J’ai été très longtemps la copie caractérielle de ma grand-mère et elle avait souvent envie de m’étriper, personne n’est toujours heureux de faire face à sa propre image, d’entendre son propre écho, cela nous confronte à tout ce que l’on est et ce n’est pas toujours plaisant.

Charly a toujours été son « p’tit mari », et chrispy son « associé » – une façon de dire son complice, son confident. Nous, les trois mecs, nous sommes leurs produits, chacun ayant acquis des traits particuliers de chacune d’elles. Charly a pris le côté scientifique et analytique de ma grand-mère, chrispy le côté businesswoman de ma mère et ce génie des affaires, et moi la personnalité rebelle de ma grand-mère.

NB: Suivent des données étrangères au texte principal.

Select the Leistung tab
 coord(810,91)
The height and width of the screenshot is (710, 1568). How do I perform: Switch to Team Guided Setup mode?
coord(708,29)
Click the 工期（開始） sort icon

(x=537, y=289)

Mais tous les trois nous avons en commun les caractéristiques de ces deux femmes fortes : nous ne ployons pas les genoux, nous encaissons et rendons les coups. Pour ainsi dire, nous sommes à nous trois des femmes fortes.

J’ai regardé avec une rage terrible le mec ayant filé une gifle à sa blonde dans la rue. Plusieurs passants se sont interposés, un lui a servi un coup de poing, je n’aurais sans doute pas fait moins. Les flics ont débarqué, le mec a été embarqué, et je me suis rendu compte à quel point les époques ont changé.

J’ai repensé à ma grand-mère et à ma mère en voyant cette jeune fille en larmes. J’ai pensé à ma fille. Et je me suis juré que le pauvre connard qui s’hasarderait à lui infliger ça, à la traiter de pute et de salope, je l’émasculerais, le détruirais, complètement.